Discrepancies found here — a short carton, a wrong colourway, a damaged pallet — are the ones that turn into supplier claims and stock that the system thinks exists but doesn't. The packing list is what makes those discrepancies visible at the dock rather than weeks later when a pick comes up short.

Packing list, ASN, and PO together

Three documents describe the same goods at three different moments:

  • PO — what you ordered.
  • ASN — the supplier's advance notice of what they shipped and when.
  • Packing list — the physical breakdown that travels with the goods and is checked at receipt.

When all three agree, goods-in is a formality. When they don't, the packing list is where the discrepancy surfaces — which is exactly why it's worth checking properly rather than waving the container through.

Common mistakes

  • Treating the packing list and the commercial invoice as interchangeable. The invoice carries value for customs; the packing list carries physical contents with no prices. Customs cross-checks the two, and a mismatch can hold the shipment.
  • Accepting a vague packing list. A list that maps SKUs to carton numbers lets the warehouse check in by exception; one that just says 'mixed' forces them to open everything.
  • Skipping the goods-in check against the packing list. Short cartons, wrong colourways, and damage spotted at the dock become supplier claims; missed, they become phantom stock the system thinks exists.
  • Not reconciling the packing list back to the PO and ASN. The three documents describe the same goods at different moments; checking them against each other is what keeps received quantities honest.

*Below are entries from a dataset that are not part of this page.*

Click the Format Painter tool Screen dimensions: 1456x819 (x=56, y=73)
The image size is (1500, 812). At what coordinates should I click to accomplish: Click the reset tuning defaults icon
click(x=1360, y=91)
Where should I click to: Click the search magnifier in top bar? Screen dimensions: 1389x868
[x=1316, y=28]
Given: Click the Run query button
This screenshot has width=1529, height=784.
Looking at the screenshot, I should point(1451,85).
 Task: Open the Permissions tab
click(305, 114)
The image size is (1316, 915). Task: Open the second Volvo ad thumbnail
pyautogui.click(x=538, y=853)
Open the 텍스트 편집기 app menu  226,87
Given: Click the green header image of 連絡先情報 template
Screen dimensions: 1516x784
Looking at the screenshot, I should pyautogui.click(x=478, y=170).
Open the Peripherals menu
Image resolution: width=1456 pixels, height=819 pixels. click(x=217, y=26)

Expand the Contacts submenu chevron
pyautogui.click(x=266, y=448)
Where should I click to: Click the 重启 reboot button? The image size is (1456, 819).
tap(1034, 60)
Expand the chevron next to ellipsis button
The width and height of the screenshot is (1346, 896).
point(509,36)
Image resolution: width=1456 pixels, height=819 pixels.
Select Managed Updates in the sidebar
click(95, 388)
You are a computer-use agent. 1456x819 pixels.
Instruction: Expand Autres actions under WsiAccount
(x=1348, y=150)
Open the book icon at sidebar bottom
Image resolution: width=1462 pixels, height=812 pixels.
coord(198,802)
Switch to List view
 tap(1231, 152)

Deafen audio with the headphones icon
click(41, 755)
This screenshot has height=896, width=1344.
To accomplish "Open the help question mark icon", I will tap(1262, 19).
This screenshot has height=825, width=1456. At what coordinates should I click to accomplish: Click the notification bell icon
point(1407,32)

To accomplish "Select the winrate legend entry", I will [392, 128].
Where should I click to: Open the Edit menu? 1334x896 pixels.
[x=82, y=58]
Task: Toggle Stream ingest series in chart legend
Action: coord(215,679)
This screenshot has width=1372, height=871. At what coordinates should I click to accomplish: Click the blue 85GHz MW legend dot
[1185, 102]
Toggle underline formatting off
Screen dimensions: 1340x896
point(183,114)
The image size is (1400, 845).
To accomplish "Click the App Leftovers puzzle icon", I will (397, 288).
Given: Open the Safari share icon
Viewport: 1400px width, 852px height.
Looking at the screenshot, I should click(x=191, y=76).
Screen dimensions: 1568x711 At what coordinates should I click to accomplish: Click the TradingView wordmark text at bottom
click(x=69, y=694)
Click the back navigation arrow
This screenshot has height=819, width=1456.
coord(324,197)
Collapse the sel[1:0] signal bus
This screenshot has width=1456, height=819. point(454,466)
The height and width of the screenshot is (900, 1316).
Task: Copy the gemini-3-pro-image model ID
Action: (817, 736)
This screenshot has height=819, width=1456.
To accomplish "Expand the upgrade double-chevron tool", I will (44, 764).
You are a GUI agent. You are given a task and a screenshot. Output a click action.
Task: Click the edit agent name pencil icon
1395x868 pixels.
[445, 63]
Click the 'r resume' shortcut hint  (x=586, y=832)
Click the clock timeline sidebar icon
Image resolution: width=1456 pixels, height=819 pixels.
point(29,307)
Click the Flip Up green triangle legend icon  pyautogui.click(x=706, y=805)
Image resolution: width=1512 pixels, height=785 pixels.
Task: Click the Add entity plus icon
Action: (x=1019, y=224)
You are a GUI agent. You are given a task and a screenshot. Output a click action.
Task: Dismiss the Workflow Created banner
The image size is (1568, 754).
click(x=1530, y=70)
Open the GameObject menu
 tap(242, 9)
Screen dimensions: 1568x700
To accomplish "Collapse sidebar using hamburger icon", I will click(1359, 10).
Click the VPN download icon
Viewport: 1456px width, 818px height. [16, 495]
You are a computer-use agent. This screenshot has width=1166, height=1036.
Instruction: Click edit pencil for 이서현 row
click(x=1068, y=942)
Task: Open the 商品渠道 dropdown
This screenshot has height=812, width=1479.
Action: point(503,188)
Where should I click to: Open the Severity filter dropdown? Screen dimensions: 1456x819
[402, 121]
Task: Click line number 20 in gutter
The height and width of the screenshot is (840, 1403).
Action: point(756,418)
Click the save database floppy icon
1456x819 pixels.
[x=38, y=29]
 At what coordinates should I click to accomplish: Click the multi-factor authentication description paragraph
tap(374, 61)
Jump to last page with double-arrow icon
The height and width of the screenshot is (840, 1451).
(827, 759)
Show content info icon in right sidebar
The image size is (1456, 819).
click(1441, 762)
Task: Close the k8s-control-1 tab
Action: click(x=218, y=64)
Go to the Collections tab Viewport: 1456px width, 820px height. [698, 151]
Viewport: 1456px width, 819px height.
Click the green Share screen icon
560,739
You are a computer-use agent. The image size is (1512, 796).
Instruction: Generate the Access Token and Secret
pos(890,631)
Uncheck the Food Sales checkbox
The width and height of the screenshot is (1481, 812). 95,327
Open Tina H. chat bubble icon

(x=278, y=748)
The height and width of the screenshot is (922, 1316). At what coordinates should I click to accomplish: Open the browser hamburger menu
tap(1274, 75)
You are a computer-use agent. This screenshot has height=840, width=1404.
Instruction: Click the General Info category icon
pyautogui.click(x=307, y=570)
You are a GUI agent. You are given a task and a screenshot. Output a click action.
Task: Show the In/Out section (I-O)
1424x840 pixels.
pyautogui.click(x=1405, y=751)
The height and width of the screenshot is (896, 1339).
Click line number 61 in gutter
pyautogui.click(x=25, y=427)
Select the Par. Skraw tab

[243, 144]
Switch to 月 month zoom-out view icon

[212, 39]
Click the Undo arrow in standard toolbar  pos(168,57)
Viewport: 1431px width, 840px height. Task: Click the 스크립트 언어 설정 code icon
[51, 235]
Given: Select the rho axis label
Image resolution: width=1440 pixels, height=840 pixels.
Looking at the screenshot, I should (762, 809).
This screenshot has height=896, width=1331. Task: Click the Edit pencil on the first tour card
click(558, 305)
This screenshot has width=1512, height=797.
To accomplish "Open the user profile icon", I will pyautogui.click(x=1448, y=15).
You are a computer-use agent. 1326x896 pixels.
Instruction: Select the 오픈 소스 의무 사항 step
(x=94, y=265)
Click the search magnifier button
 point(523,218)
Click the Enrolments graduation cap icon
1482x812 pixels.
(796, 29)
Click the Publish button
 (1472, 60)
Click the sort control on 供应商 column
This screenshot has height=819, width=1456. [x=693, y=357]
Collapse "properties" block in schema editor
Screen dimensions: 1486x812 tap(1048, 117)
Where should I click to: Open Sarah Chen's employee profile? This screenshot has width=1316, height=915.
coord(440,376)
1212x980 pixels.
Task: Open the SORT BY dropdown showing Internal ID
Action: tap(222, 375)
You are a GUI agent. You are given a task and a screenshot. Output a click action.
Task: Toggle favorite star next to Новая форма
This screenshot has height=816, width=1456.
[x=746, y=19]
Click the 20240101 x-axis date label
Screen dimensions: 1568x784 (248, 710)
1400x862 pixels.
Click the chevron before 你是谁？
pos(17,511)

How Lumina handles packing lists for scaling brands

Your packing lists and invoices live with your supplier and forwarder. Lumina tracks the shipment and what's coming against your order, so once the goods are checked in the planning side already reflects them.

Frequently asked questions

What is a packing list?
A packing list is the document that itemises the physical contents of a shipment — what's in each carton and on each pallet, with quantities, weights, and dimensions. It's the reference the warehouse checks goods in against and the partner document to the commercial invoice.
What's the difference between a packing list and a commercial invoice?
The commercial invoice carries the value — prices, totals, and the basis customs uses for duty. The packing list carries the physical detail — what's in the boxes, with no prices. They're created from the same shipment and are meant to reconcile; customs cross-checks them.
What does the warehouse check the packing list against?
At goods-in, the warehouse uses the packing list to verify carton count, contents and quantity per carton, condition, and the total received against the PO and the supplier's ASN. Discrepancies caught here become supplier claims rather than phantom stock that surfaces later as a short pick.
Why does a packing list discrepancy hold a shipment?
Because customs and your freight forwarder cross-check the packing list against the commercial invoice. If the invoice lists more units than the packing list adds up to, that mismatch is exactly the kind of discrepancy that can hold goods at customs clearance or at the port until it's resolved.
How does a packing list relate to the ASN and PO?
The PO is what you ordered, the ASN is the supplier's advance notice of what shipped and when, and the packing list is the physical breakdown that travels with the goods and is checked at receipt. When all three agree, goods-in is a formality; when they don't, the packing list is where the discrepancy surfaces.